**Task description:** Reproduce the lines of the material below verbatim, starting with the line containing "Click the Status of submission heading" and ending with the line containing "(x=39, y=114)", both included.

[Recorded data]
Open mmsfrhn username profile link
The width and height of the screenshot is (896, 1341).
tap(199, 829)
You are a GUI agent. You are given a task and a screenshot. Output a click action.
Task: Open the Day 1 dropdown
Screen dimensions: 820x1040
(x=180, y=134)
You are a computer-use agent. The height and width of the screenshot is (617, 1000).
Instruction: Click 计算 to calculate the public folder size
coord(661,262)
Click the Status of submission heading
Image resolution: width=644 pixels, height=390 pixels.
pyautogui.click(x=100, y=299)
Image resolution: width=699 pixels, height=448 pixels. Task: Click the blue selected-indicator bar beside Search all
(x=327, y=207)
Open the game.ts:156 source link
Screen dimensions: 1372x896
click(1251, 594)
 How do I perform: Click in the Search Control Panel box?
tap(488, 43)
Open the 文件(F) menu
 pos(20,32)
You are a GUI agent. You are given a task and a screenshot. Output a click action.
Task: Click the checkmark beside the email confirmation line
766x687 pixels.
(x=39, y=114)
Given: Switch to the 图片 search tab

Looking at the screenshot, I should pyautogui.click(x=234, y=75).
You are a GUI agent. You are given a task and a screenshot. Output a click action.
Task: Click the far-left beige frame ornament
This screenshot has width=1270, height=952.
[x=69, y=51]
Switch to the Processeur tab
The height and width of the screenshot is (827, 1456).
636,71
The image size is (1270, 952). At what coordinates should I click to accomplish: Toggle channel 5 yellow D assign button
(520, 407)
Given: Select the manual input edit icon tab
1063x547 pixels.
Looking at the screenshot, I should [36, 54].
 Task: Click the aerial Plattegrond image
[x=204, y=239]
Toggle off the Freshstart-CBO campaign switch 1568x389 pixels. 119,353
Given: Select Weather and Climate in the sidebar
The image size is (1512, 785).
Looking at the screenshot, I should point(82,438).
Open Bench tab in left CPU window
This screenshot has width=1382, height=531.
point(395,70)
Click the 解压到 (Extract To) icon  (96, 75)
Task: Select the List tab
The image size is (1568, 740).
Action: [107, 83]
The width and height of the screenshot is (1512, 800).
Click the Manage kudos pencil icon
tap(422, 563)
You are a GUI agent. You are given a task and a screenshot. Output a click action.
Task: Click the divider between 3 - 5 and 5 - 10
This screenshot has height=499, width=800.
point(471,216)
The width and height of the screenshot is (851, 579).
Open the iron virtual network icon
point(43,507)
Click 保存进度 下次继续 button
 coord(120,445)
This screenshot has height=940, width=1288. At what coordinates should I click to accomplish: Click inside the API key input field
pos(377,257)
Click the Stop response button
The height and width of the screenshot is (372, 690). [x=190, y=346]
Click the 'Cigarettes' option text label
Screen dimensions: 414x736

**Exercise output:**
Click the Status of submission heading
Image resolution: width=644 pixels, height=390 pixels.
pyautogui.click(x=100, y=299)
Image resolution: width=699 pixels, height=448 pixels. Task: Click the blue selected-indicator bar beside Search all
(x=327, y=207)
Open the game.ts:156 source link
Screen dimensions: 1372x896
click(1251, 594)
 How do I perform: Click in the Search Control Panel box?
tap(488, 43)
Open the 文件(F) menu
 pos(20,32)
You are a GUI agent. You are given a task and a screenshot. Output a click action.
Task: Click the checkmark beside the email confirmation line
766x687 pixels.
(x=39, y=114)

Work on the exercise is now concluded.